Segment Open

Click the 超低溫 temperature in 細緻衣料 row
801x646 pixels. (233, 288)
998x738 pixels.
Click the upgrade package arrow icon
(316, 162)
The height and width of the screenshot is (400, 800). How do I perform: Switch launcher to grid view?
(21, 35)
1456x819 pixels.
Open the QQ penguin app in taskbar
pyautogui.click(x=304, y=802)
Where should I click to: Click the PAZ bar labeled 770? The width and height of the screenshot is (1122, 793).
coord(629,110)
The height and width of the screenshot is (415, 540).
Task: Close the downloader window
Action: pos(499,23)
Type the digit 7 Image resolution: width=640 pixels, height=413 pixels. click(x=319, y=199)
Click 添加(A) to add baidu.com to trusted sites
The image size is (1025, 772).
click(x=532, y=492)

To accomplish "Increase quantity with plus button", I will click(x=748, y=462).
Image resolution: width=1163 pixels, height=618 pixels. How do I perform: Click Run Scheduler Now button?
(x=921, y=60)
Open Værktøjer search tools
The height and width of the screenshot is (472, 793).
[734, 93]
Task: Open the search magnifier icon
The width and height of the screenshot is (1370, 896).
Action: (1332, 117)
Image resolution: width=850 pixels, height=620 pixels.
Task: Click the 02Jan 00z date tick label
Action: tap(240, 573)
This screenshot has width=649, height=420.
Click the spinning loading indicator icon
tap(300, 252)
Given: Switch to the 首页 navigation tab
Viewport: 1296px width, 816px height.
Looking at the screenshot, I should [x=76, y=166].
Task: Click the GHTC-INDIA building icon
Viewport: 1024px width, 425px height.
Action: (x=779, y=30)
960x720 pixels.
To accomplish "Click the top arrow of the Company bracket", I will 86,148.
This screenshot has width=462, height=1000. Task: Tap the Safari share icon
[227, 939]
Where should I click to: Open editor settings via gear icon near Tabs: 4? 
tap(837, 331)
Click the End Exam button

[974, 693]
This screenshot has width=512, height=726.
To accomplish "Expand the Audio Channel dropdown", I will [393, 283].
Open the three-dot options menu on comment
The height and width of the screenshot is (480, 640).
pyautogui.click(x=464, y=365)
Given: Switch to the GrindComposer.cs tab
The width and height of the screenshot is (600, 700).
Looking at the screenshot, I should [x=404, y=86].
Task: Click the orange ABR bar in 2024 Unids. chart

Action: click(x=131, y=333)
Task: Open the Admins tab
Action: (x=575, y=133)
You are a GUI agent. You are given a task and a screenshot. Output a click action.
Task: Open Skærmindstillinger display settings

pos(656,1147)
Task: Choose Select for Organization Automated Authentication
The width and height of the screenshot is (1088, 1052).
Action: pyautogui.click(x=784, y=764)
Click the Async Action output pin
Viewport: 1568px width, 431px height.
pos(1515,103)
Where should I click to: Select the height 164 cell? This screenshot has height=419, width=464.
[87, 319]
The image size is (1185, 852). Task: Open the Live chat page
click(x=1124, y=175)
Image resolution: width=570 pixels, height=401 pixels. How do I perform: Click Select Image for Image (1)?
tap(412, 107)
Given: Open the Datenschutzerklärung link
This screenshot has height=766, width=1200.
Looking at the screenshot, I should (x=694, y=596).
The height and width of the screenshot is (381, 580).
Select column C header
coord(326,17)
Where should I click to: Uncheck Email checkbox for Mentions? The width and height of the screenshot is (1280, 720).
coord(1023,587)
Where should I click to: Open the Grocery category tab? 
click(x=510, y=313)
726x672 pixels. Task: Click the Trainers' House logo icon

Segment Closed

» **REQUIRED WORK**:
Each record above should be repeated exactly.

» **ANSWER TO THIS EXERCISE**:
Click the 超低溫 temperature in 細緻衣料 row
801x646 pixels. (233, 288)
998x738 pixels.
Click the upgrade package arrow icon
(316, 162)
The height and width of the screenshot is (400, 800). How do I perform: Switch launcher to grid view?
(21, 35)
1456x819 pixels.
Open the QQ penguin app in taskbar
pyautogui.click(x=304, y=802)
Where should I click to: Click the PAZ bar labeled 770? The width and height of the screenshot is (1122, 793).
coord(629,110)
The height and width of the screenshot is (415, 540).
Task: Close the downloader window
Action: pos(499,23)
Type the digit 7 Image resolution: width=640 pixels, height=413 pixels. click(x=319, y=199)
Click 添加(A) to add baidu.com to trusted sites
The image size is (1025, 772).
click(x=532, y=492)

To accomplish "Increase quantity with plus button", I will click(x=748, y=462).
Image resolution: width=1163 pixels, height=618 pixels. How do I perform: Click Run Scheduler Now button?
(x=921, y=60)
Open Værktøjer search tools
The height and width of the screenshot is (472, 793).
[734, 93]
Task: Open the search magnifier icon
The width and height of the screenshot is (1370, 896).
Action: (1332, 117)
Image resolution: width=850 pixels, height=620 pixels.
Task: Click the 02Jan 00z date tick label
Action: tap(240, 573)
This screenshot has width=649, height=420.
Click the spinning loading indicator icon
tap(300, 252)
Given: Switch to the 首页 navigation tab
Viewport: 1296px width, 816px height.
Looking at the screenshot, I should [x=76, y=166].
Task: Click the GHTC-INDIA building icon
Viewport: 1024px width, 425px height.
Action: (x=779, y=30)
960x720 pixels.
To accomplish "Click the top arrow of the Company bracket", I will 86,148.
This screenshot has width=462, height=1000. Task: Tap the Safari share icon
[227, 939]
Where should I click to: Open editor settings via gear icon near Tabs: 4? 
tap(837, 331)
Click the End Exam button

[974, 693]
This screenshot has width=512, height=726.
To accomplish "Expand the Audio Channel dropdown", I will [393, 283].
Open the three-dot options menu on comment
The height and width of the screenshot is (480, 640).
pyautogui.click(x=464, y=365)
Given: Switch to the GrindComposer.cs tab
The width and height of the screenshot is (600, 700).
Looking at the screenshot, I should [x=404, y=86].
Task: Click the orange ABR bar in 2024 Unids. chart

Action: click(x=131, y=333)
Task: Open the Admins tab
Action: (x=575, y=133)
You are a GUI agent. You are given a task and a screenshot. Output a click action.
Task: Open Skærmindstillinger display settings

pos(656,1147)
Task: Choose Select for Organization Automated Authentication
The width and height of the screenshot is (1088, 1052).
Action: pyautogui.click(x=784, y=764)
Click the Async Action output pin
Viewport: 1568px width, 431px height.
pos(1515,103)
Where should I click to: Select the height 164 cell? This screenshot has height=419, width=464.
[87, 319]
The image size is (1185, 852). Task: Open the Live chat page
click(x=1124, y=175)
Image resolution: width=570 pixels, height=401 pixels. How do I perform: Click Select Image for Image (1)?
tap(412, 107)
Given: Open the Datenschutzerklärung link
This screenshot has height=766, width=1200.
Looking at the screenshot, I should (x=694, y=596).
The height and width of the screenshot is (381, 580).
Select column C header
coord(326,17)
Where should I click to: Uncheck Email checkbox for Mentions? The width and height of the screenshot is (1280, 720).
coord(1023,587)
Where should I click to: Open the Grocery category tab? 
click(x=510, y=313)
726x672 pixels. Task: Click the Trainers' House logo icon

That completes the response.